Problem to solve:
Leaving pictures aside, restate exactly the lines of the data below, from the first one through the line that contains "This screenshot has width=1366, height=768.".

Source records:
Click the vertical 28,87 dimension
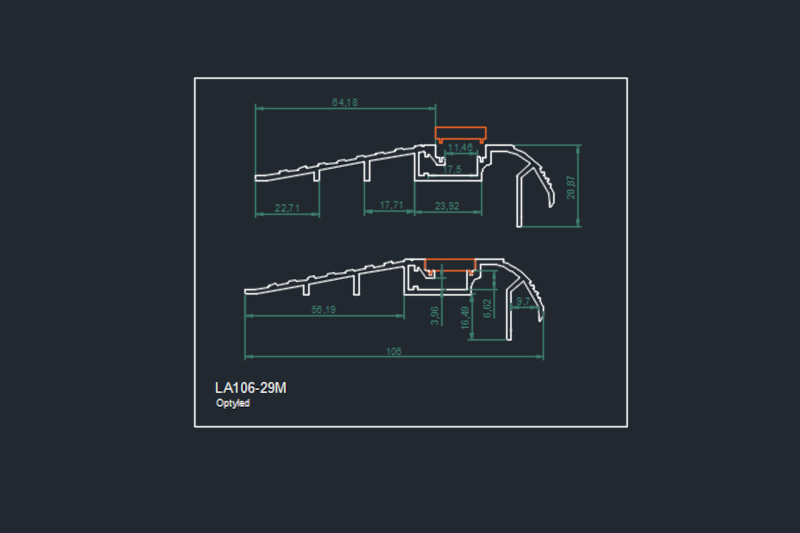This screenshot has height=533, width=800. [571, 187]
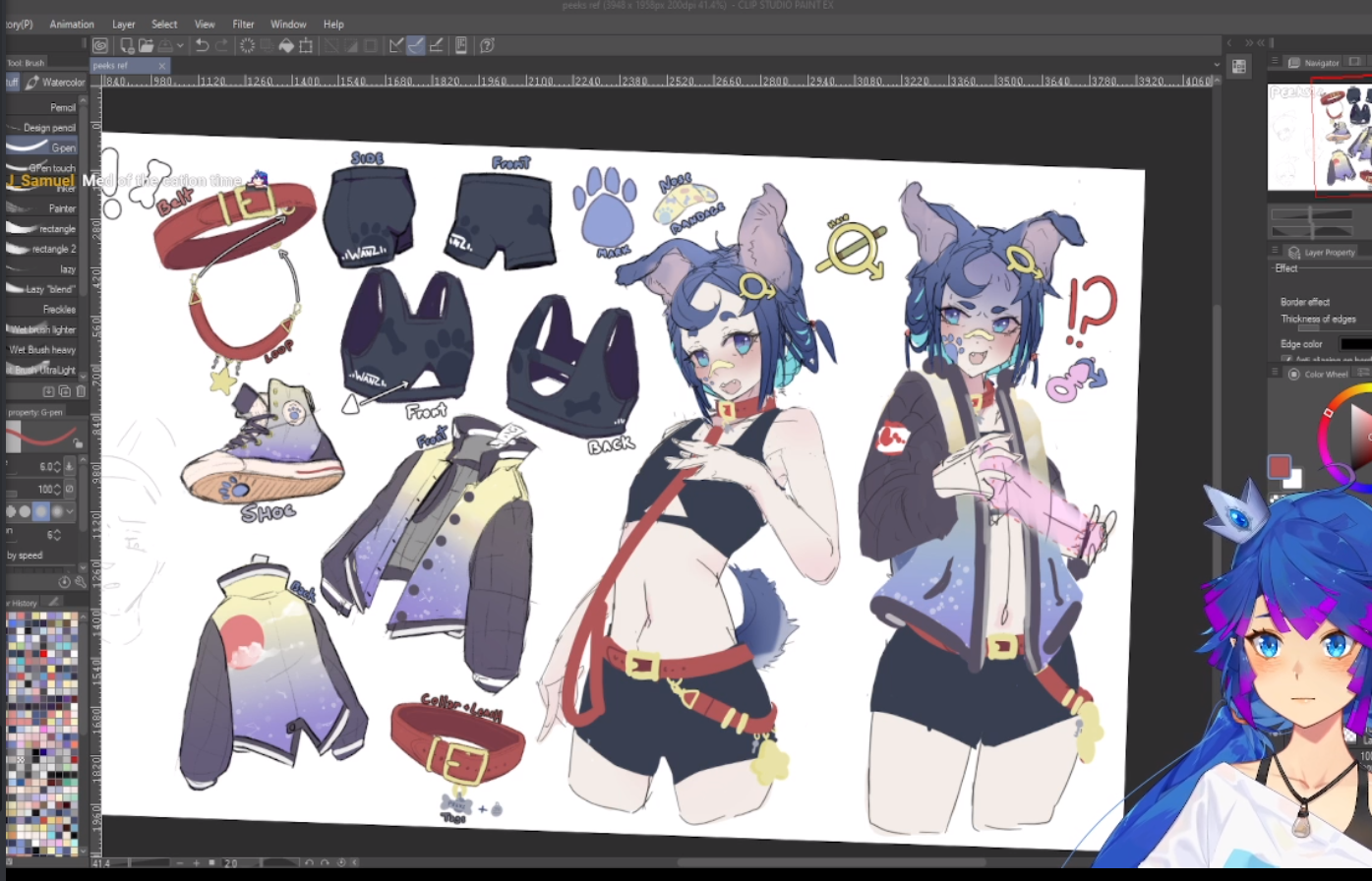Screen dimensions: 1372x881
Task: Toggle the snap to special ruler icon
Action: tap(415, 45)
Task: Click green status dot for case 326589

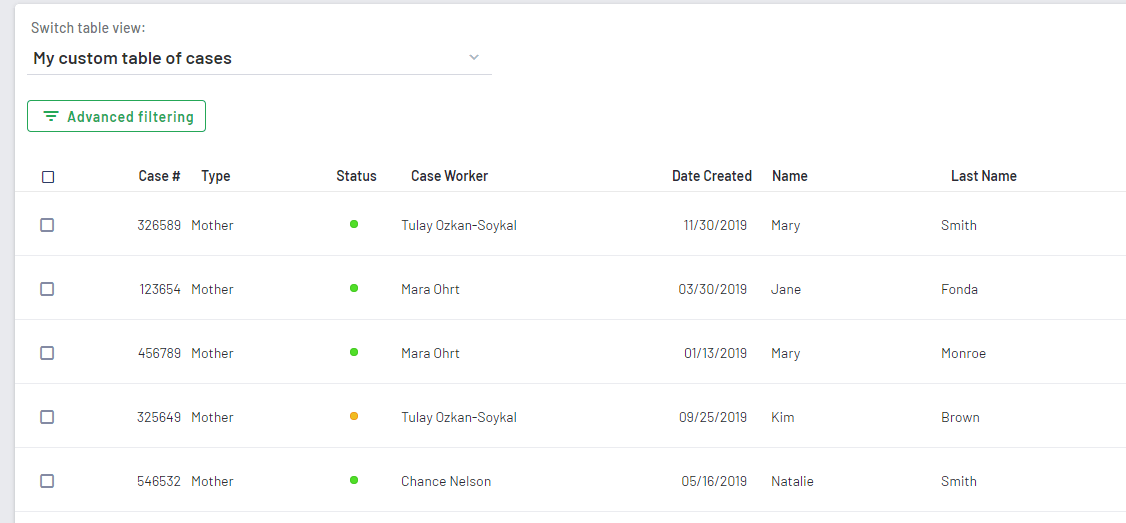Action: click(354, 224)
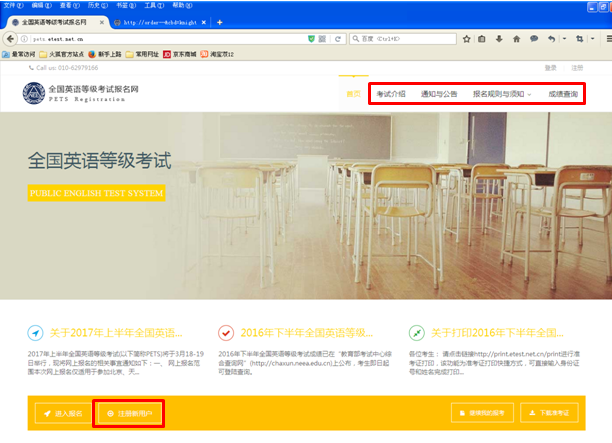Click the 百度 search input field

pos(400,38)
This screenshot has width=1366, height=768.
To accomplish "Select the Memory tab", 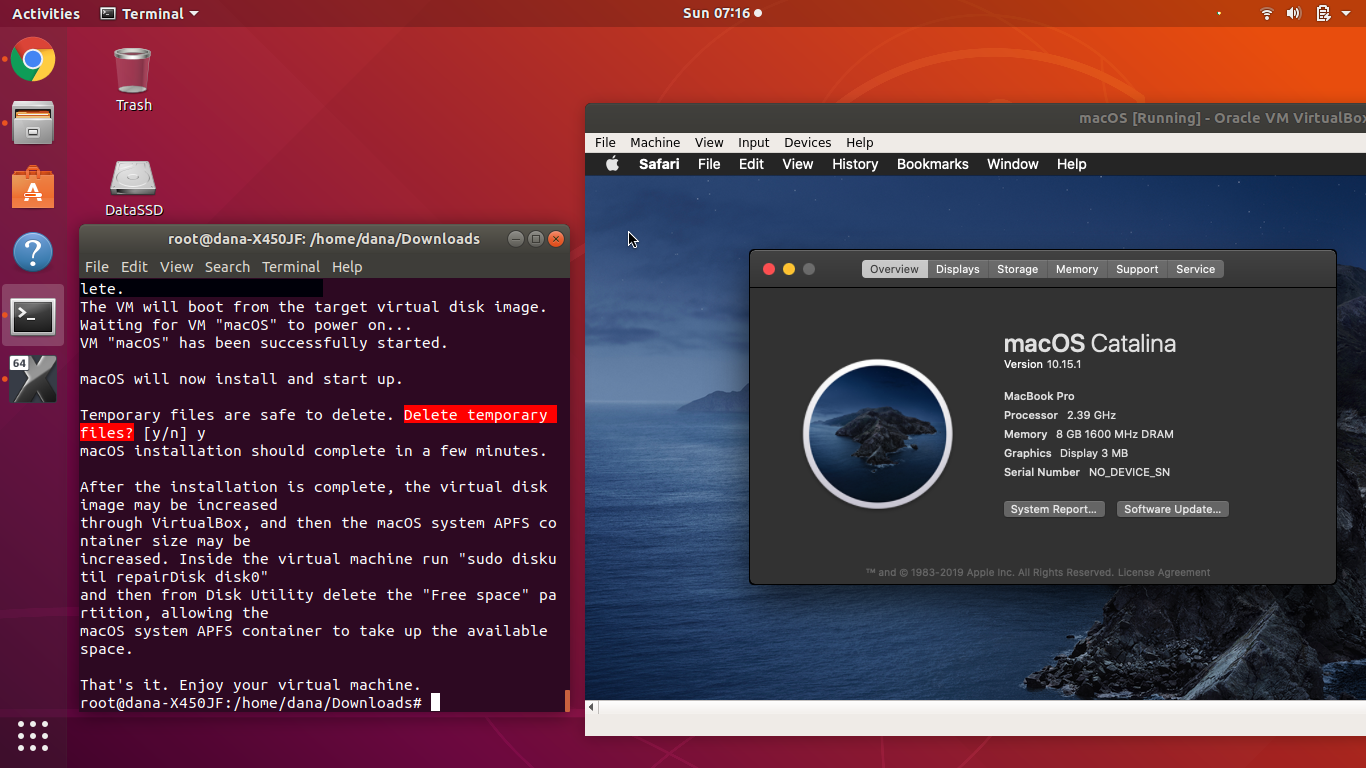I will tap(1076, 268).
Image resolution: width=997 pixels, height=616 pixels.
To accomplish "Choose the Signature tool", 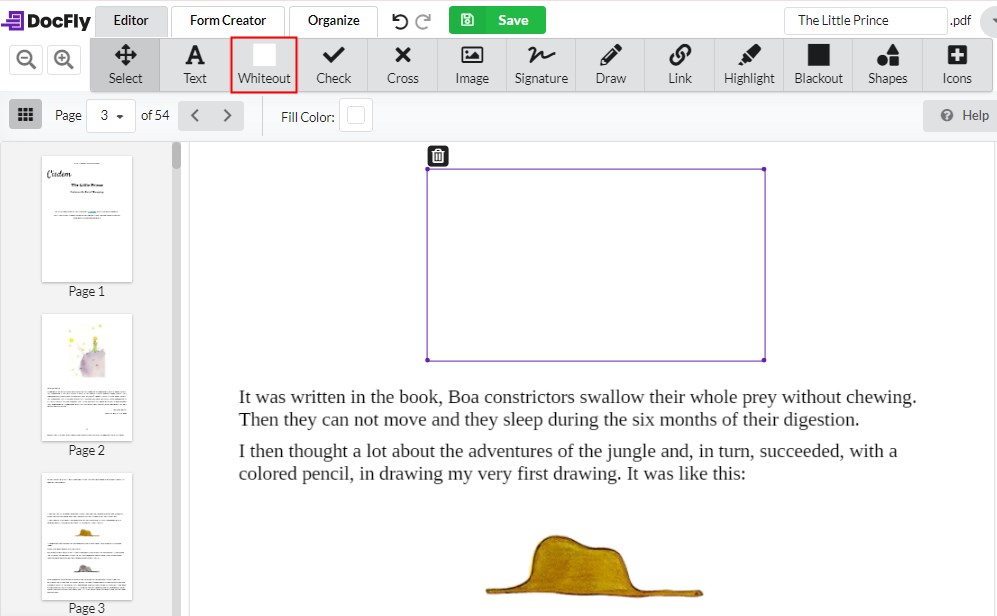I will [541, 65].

Answer section:
Click the vertical 28,87 dimension
This screenshot has height=533, width=800. [571, 187]
Screen dimensions: 1372x881
Task: Toggle the snap to special ruler icon
Action: tap(415, 45)
Task: Click green status dot for case 326589

Action: click(354, 224)
Click the 百度 search input field

pos(400,38)
This screenshot has width=1366, height=768.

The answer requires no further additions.